Ever needed to debug a Protobuf message without the full context of what data is included in it? I did for a security project I was working on. Existing libraries missed a few decodings or were too slow for what I needed. I also realized that I was OK with the tradeoff of some decoding misses for certain types of data in order to improve on overall speed.
Take the hex string of a Protobuf message, call fast_decoder, and you're set:
import json
from protobuf import fast_decoder
a = "0a2f0a084a6f686e20446f6510011a106a6f686e406578616d706c652e636f6d220f0a0b3131312d3232322d33333310010a1e0a084a616e6520446f6510021a106a616e65406578616d706c652e636f6d"
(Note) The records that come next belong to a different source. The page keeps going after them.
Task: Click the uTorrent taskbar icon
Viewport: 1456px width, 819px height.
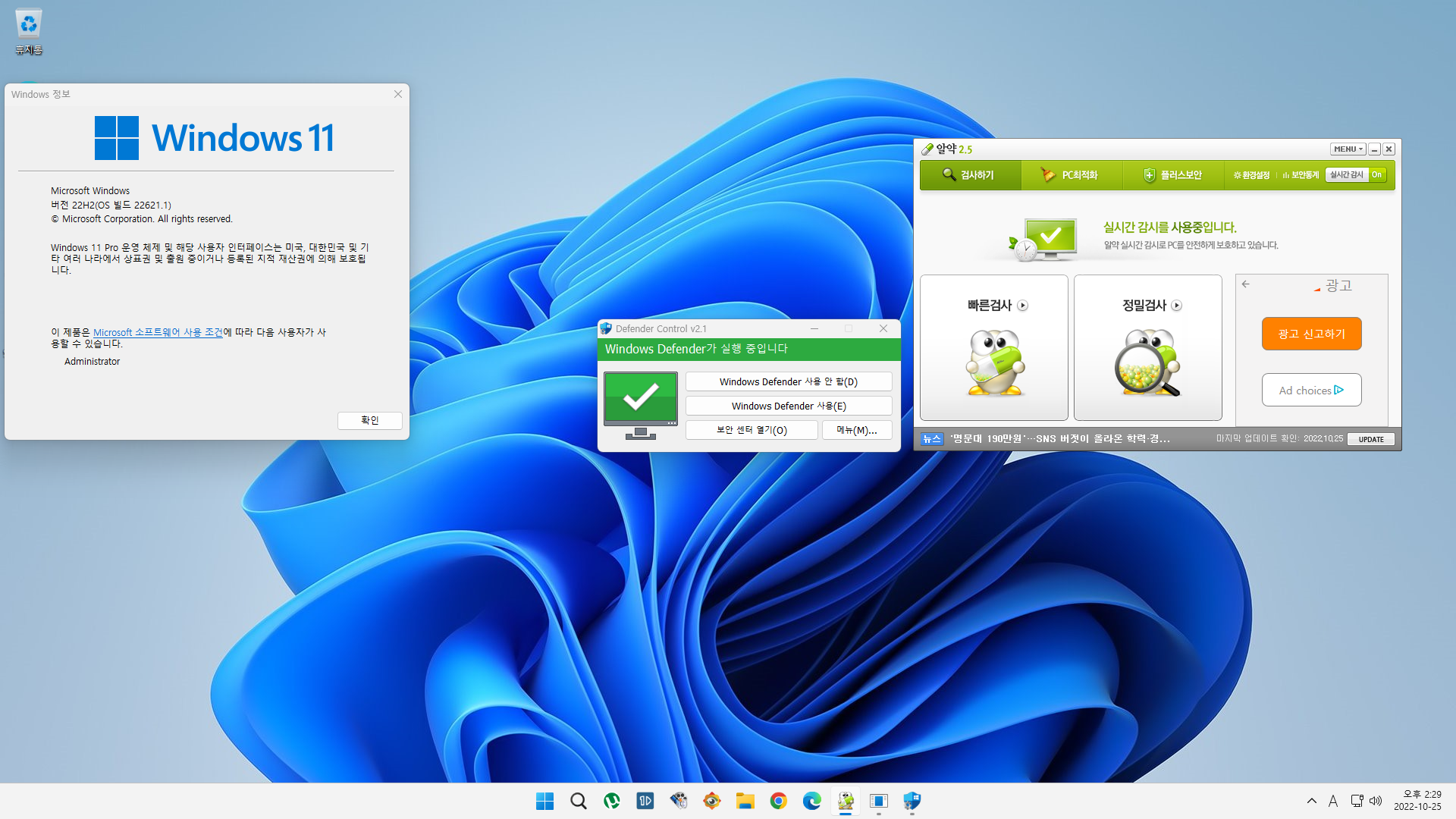Action: 611,801
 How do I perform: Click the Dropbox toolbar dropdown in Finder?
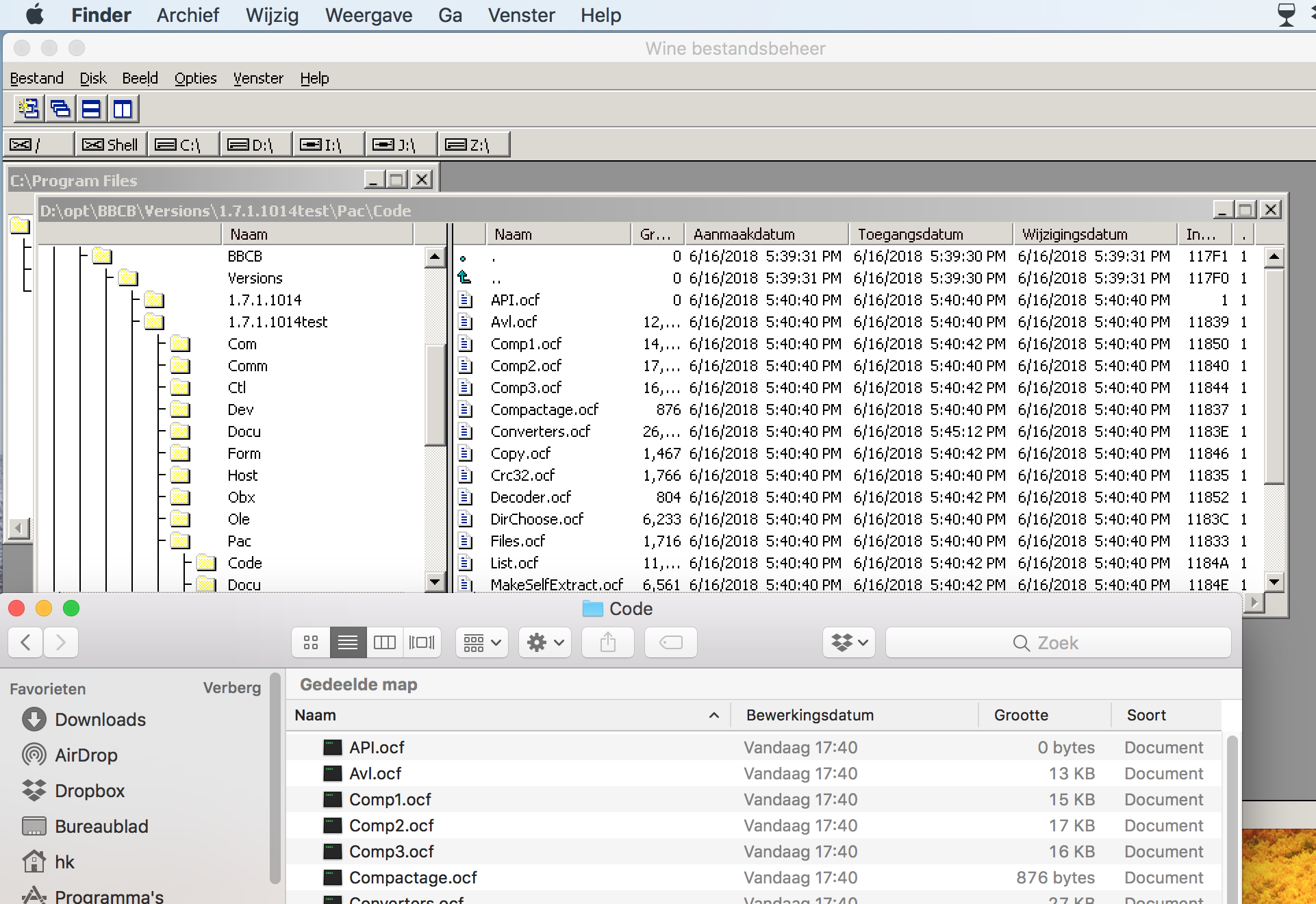pos(848,642)
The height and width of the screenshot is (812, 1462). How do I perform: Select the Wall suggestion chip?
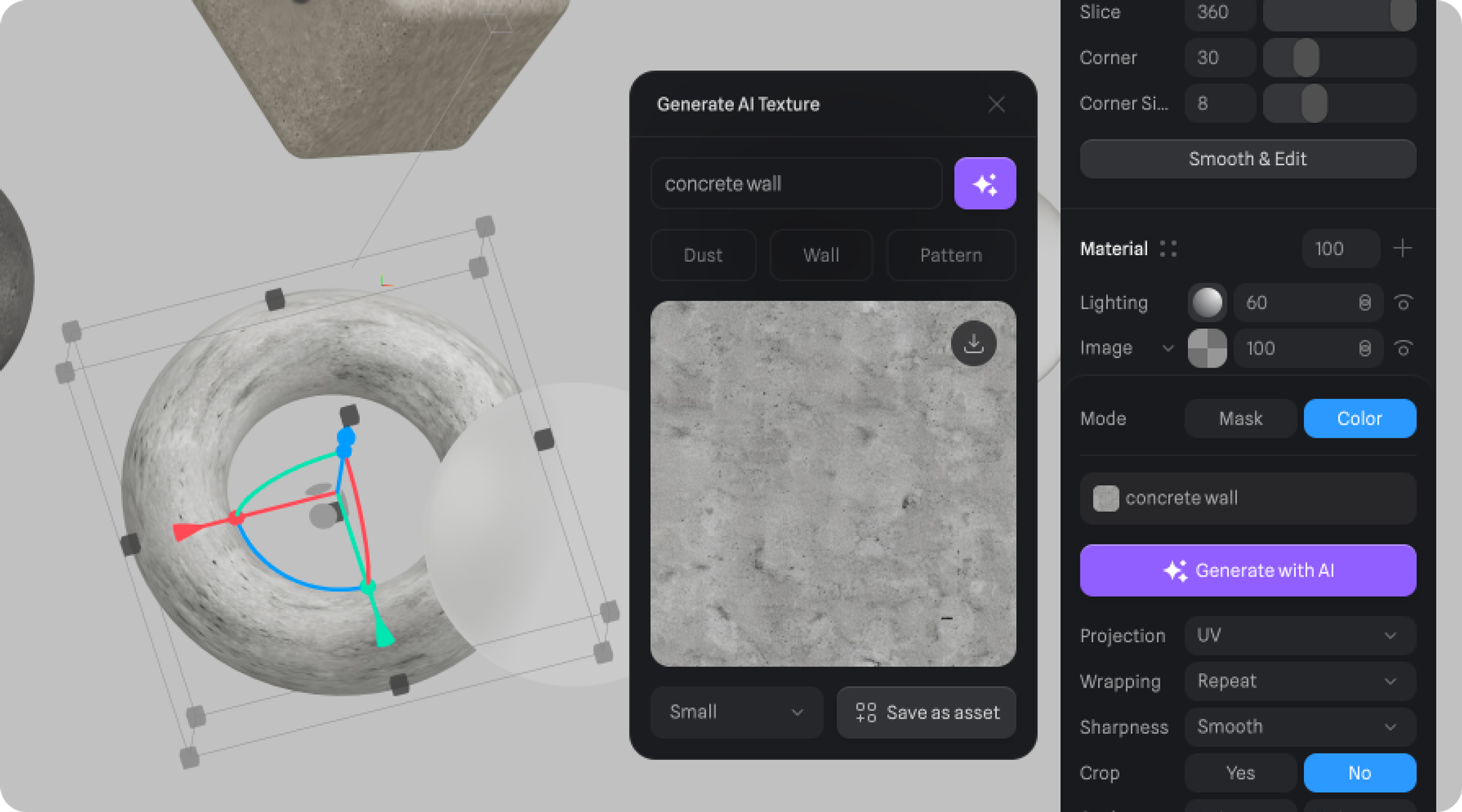click(x=821, y=255)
print(json.dumps(fast_decoder(a), indent=2))Yields the following output:
{
"1": [
{
"1": "John Doe",
"2": 1,
"3": "[email protected]",
"4": {
"1": "111-222-333",
"2": 1
}
},
{
"1": "Jane Doe",
"2": 2,
"3": "[email protected]"
}
]
}- Faster than previous Protobuf decoders by multiple orders of magnitude.
- Catches many fields that other Protobuf decoders miss or incorrectly parse.
- Directly converts the Protobuf message into JSON.
- Less than 150 lines of code in total 😄
- Does not float up the original field type of the underlying Protobuf message, making it difficult to determine if an incorrect parsing has occurred.
- Does some guessing on what the field could be, which could lead to some incorrect parsing on some messages.
- Does not support groups, which are deprecated in newer versions of the Protobuf specification.